Collected data

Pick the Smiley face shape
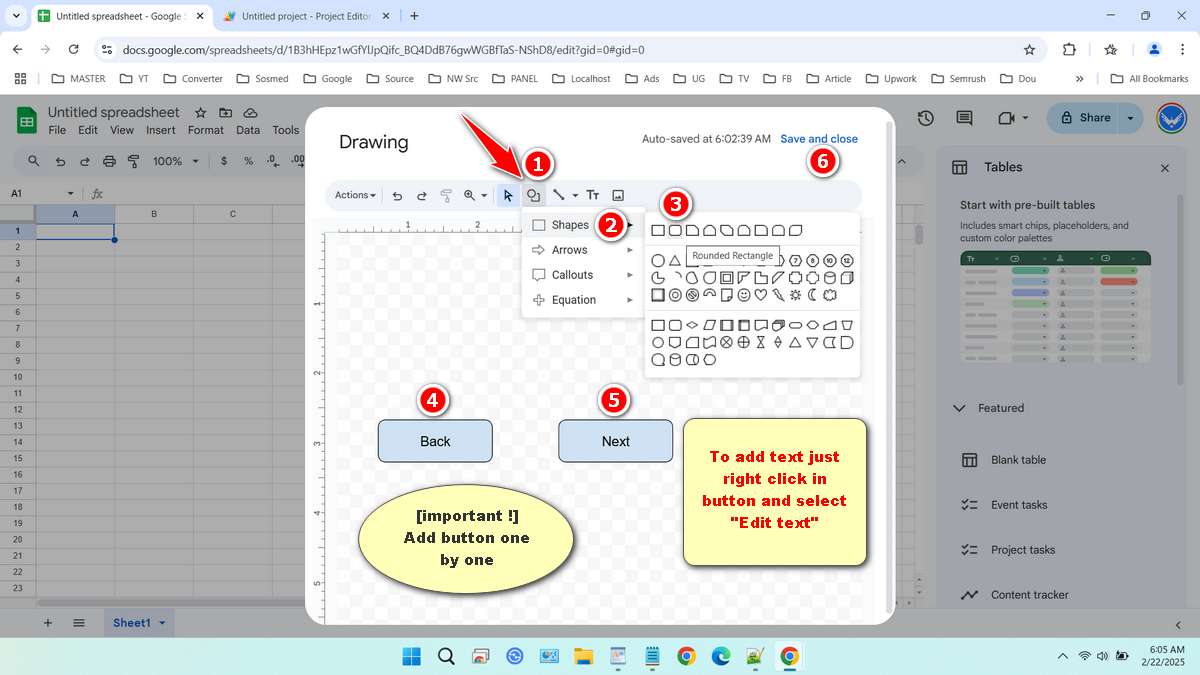1200x675 pixels. (x=743, y=295)
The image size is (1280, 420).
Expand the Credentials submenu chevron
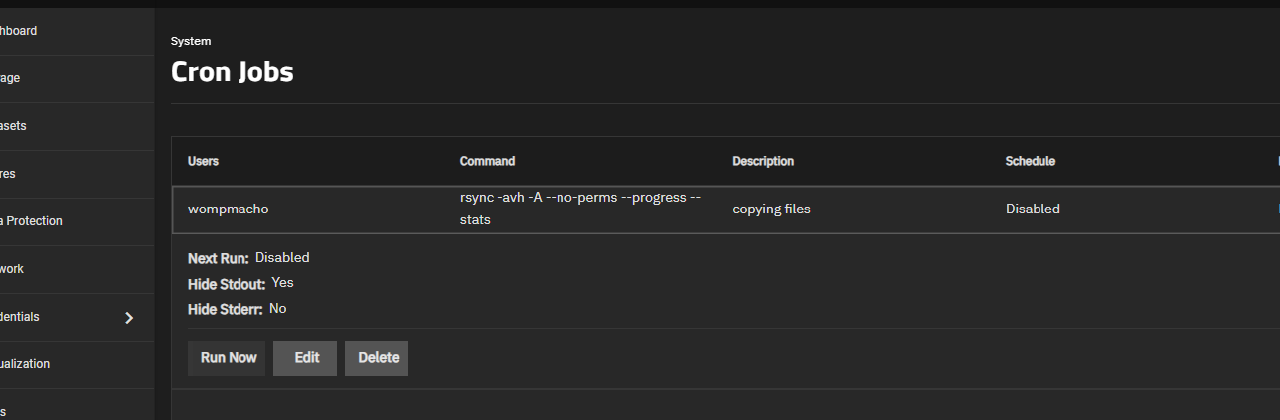[x=128, y=318]
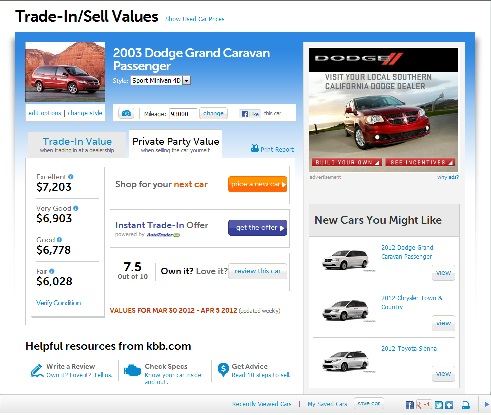Screen dimensions: 491x415
Task: Switch to the Trade-In Value tab
Action: [x=77, y=144]
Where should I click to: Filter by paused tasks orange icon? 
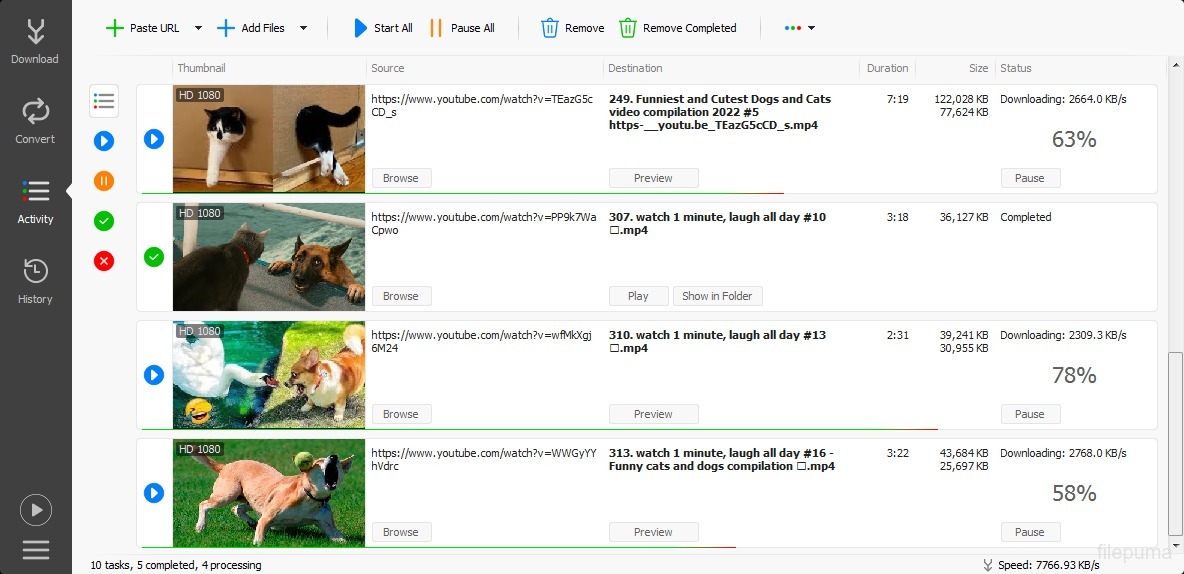click(104, 181)
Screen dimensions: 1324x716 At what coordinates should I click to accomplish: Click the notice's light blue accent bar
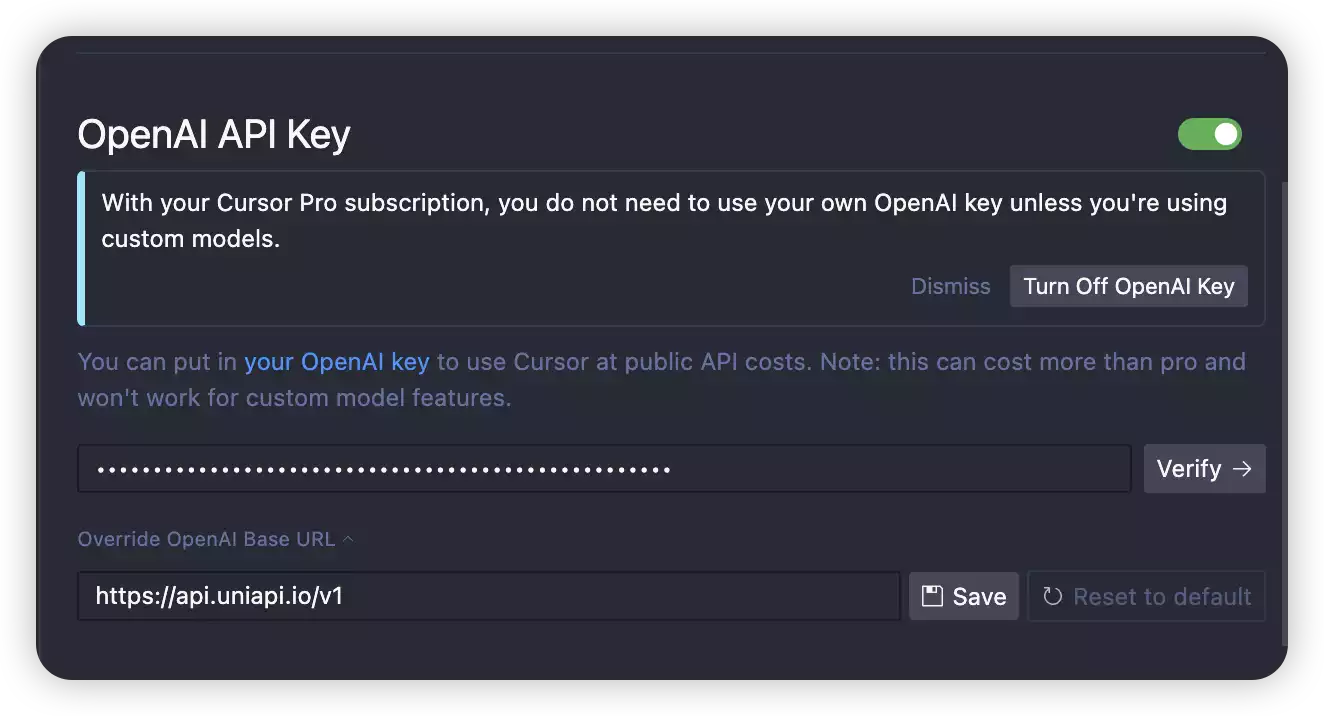tap(81, 248)
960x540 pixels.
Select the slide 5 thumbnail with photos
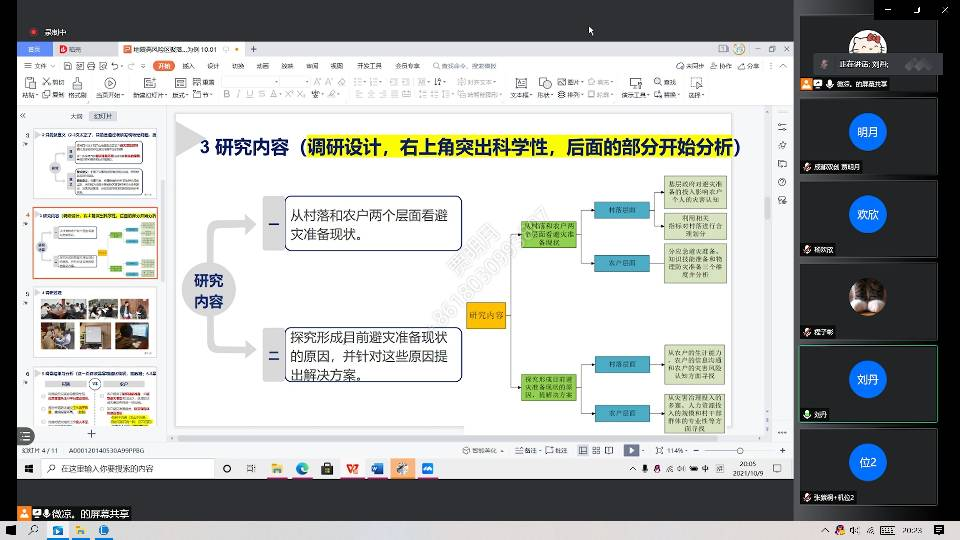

__What to produce__. Without including any pictures, output each entry above exactly as it appears.

__Result of the task__.
Pick the Smiley face shape
1200x675 pixels. (x=743, y=295)
The image size is (1280, 420).
Expand the Credentials submenu chevron
[x=128, y=318]
Screen dimensions: 491x415
Task: Switch to the Trade-In Value tab
Action: [x=77, y=144]
Where should I click to: Filter by paused tasks orange icon? 
click(104, 181)
Screen dimensions: 1324x716 At what coordinates should I click to accomplish: Click the notice's light blue accent bar
tap(81, 248)
960x540 pixels.
Select the slide 5 thumbnail with photos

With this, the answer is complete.